The Importance of our Natural Bog – and the Impacts of Bog Drainage

A peat bog is a particular type of wetlands which are waterlogged only by direct rainfall and are likely to have a moisture content of greater than 95% in the undisturbed state (“there are almost more solids in milk than in peat”). Consequently, a peat bog contains only those nutrients found in rainfall, which is slightly acidic and almost devoid of nutrients. Bog surfaces also often have areas of standing surface water. It is this waterlogging that creates a peatland and allows it to function

This contrasts with fens where groundwater, enriched by the chemistry of mineral soils, causes waterlogging.  Waterlogging in both bogs and fens prevents the complete decomposition of dead plant material.  It is this un-decomposed plant material that steadily accumulates as a thickness of peat, increasing by up to 1mm each year (or by 1 meter in 1,000 years)

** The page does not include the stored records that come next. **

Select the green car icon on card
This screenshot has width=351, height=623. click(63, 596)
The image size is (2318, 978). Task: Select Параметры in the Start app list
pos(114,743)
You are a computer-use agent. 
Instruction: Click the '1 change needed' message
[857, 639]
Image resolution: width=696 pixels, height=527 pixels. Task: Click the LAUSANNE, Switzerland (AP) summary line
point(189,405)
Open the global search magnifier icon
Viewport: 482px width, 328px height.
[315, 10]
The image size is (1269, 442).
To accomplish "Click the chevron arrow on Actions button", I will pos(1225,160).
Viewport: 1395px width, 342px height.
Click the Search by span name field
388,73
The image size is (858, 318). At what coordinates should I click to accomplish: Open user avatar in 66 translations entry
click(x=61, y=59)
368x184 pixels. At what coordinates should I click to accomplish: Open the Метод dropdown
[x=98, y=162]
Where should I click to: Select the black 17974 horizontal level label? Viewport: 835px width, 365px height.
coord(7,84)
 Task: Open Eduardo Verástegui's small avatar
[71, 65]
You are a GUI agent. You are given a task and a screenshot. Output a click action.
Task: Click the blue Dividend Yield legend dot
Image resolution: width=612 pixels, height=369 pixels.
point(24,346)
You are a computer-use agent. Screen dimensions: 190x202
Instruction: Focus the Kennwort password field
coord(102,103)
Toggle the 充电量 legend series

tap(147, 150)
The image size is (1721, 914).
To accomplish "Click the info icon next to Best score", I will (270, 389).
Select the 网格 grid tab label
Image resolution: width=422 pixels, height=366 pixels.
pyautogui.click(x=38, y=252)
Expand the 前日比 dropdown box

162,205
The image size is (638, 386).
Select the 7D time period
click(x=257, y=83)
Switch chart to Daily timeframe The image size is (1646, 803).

A peat bog can thus be thought of as a tree, much compressed in the vertical dimension. The acrotelm being the thin living surface layer of peat-forming vegetation, generally between 10 – 40 cm deep and represents the thin canopy consisting of leaves on a tree, while the catotelm is permanently waterlogged peat store which may be several metres deep represents the branches and trunk. The acrotelm supplies plant material which then forms peat in the catotelm. Without an acrotelm a bog cannot accumulate peat or control water loss from the catotelm. In a tree the water travels upwards through the trunk to the leaves, whereas it a bog it travels from the living canopy downwards into the catotelm.